This is a history of the Tonga national rugby league team.

Foundation years
Rugby league first gained attention in Tonga when the Pacific Cup competition would be partially held in the country during 1986. After this initial exposure to the Tongan people several clubs began to form or switch from rugby union to rugby league and by 1988 the nation had enough depth in their player pool to begin playing national fixtures and would decide to enter the 1988 Pacific Cup competition held in neighbouring Samoa in their capital Apia.

During that Pacific Cup the Tongans would play in three fixtures winning a sole match against the American Samoans 38-14 that would double as their first international victory; the team would however fail to win their other two matches against Western Samoa 40-30 and the New Zealand Maori 42–16.
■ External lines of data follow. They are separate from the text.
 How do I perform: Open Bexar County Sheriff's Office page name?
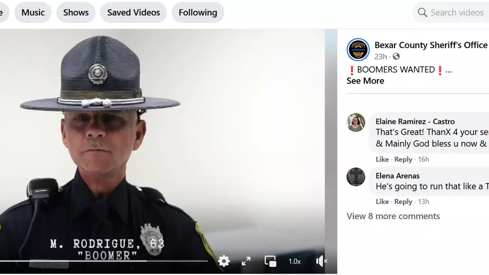tap(431, 45)
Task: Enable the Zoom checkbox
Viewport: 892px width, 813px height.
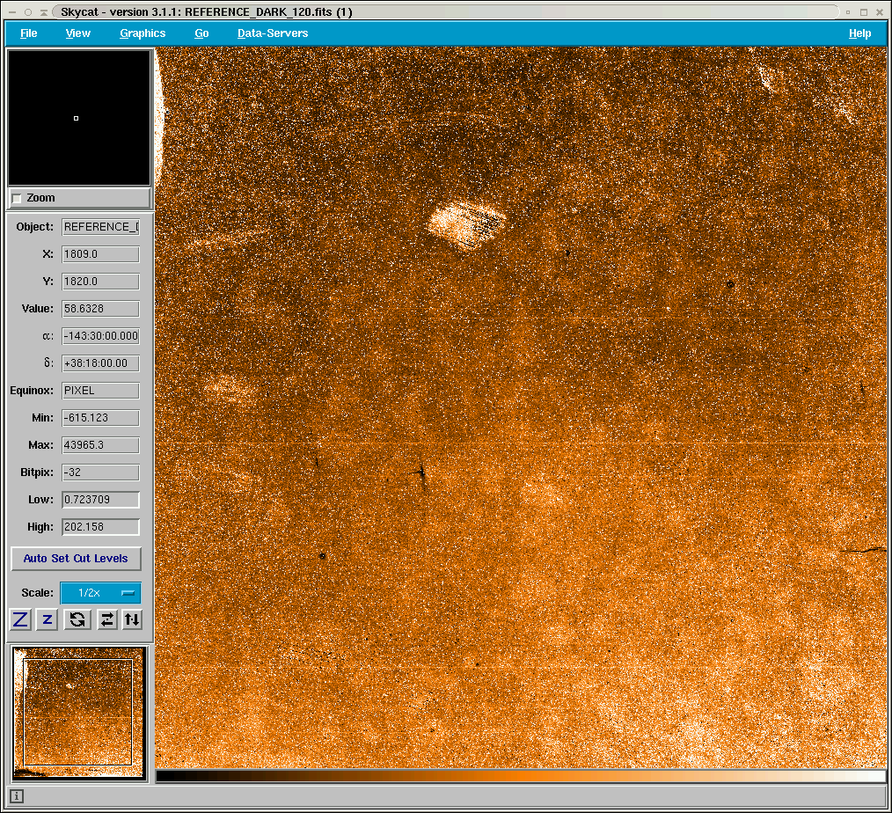Action: coord(17,199)
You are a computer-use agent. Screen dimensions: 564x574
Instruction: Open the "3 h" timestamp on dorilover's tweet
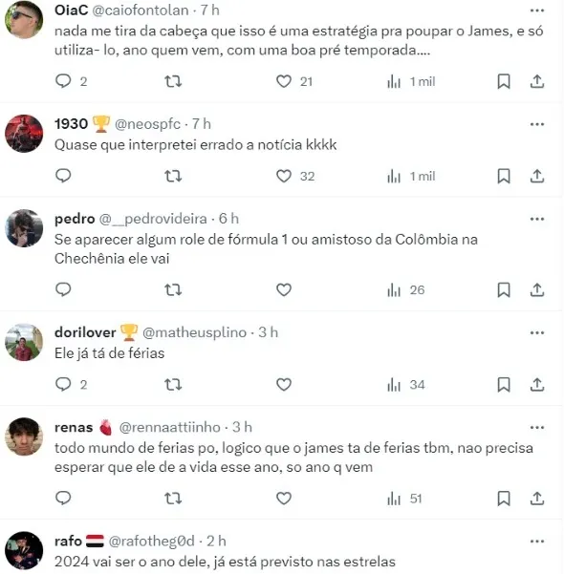(269, 332)
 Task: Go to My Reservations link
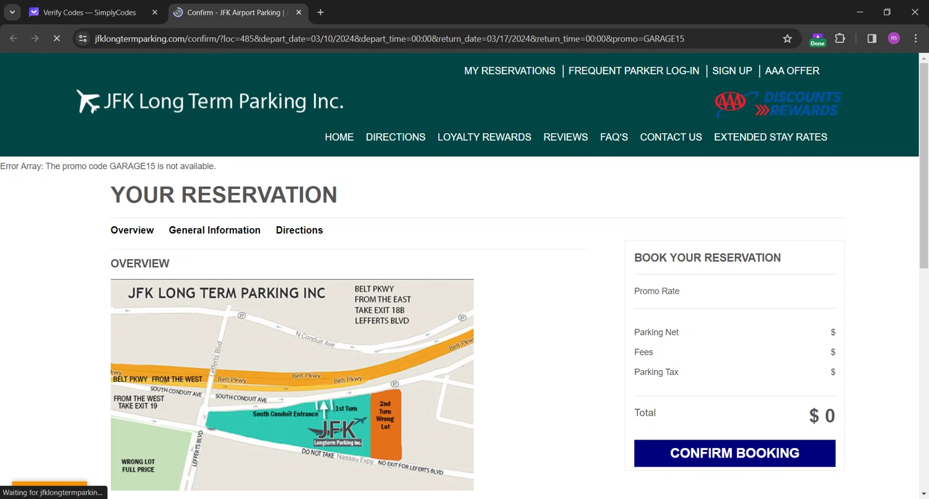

Road to maiden Pacific Cup title
Over the next two years the national side sporadically played international fixtures but it would not be until the 1992 Pacific Cup when they would again begin playing with some regularity. At the 1992 Cup competition the side would show significant improvement on their previous inaugural cup effort with victories over Niue, Cook Islands, Fiji and the New Zealand Maori. This run of victories would earn them a place in the final of the 1992 Pacific Cup against the Western Samoan side but they would eventually lose a close fought match by four points 18–14. The following tournament two years later would see the Tongan side show further improvement with several comfortable victories again earning them a spot in final of the Pacific Cup this time against the Fijians who had never defeated the Tongans at that time. The final would be a tough affair but the Mate Ma'a would again be victorious over Fiji 34-11 and would claim their maiden Pacific Cup title.

1995 World Cup
During 1995 Tonga qualified for their first World Cup that year and were seeded in the strong group B with both New Zealand and Papua New Guinea. While Tonga failed to win a match at the World Cup they earned copious amounts of respect after they only narrowly lost to the New Zealand team by a single point and earn a draw against Papua New Guinea.

Between World Cups
The next four years saw the Tongan side appear in a further Pacific Cup in 1997 and then qualify for the 2000 World Cup with comfortable victories over the Cook Islands, Tokelau and American Samoa. Prior to appearing at the 2000 competition the Tongans arranged a friendly fixture against the New Zealand side that they had come so close to defeating during the previous World Cup but this time sustained their heaviest defeat to date going down 74-0 and suffering a large dent in confidence prior to the competition.

2000 World Cup
After the heavy defeat to New Zealand their next international fixture would be during their second World Cup where the Tongans would again be placed in another tough group with France, Papua New Guinea again and the South Africans. Tonga would face South Africa in their first match of the tournament where they would be comfortable victors in a 66-18 drubbing, however the rest of the tournament would not be so kind to the Tongan side with losses to both France and Papua New Guinea meaning the Tongans would again fail to make it past the first stage of the tournament.

Second Pacific Cup title
With a disappointing World Cup behind them the Mate Ma'a regrouped and again entered the Pacific Cup four years later in 2004. The tournament saw the Tongans again qualify for the tournament final with victories over both the Cook Islands and Fiji but the side would suffer a heavy defeat at the hands of neighbouring Samoa 51–18. 2006 saw the Tongan side re-enter the Pacific Cup where again they performed strongly qualifying for their second consecutive final where this time they reversed their previous effort with a strong victory over Fiji 22-4 giving them their second Pacific Cup title.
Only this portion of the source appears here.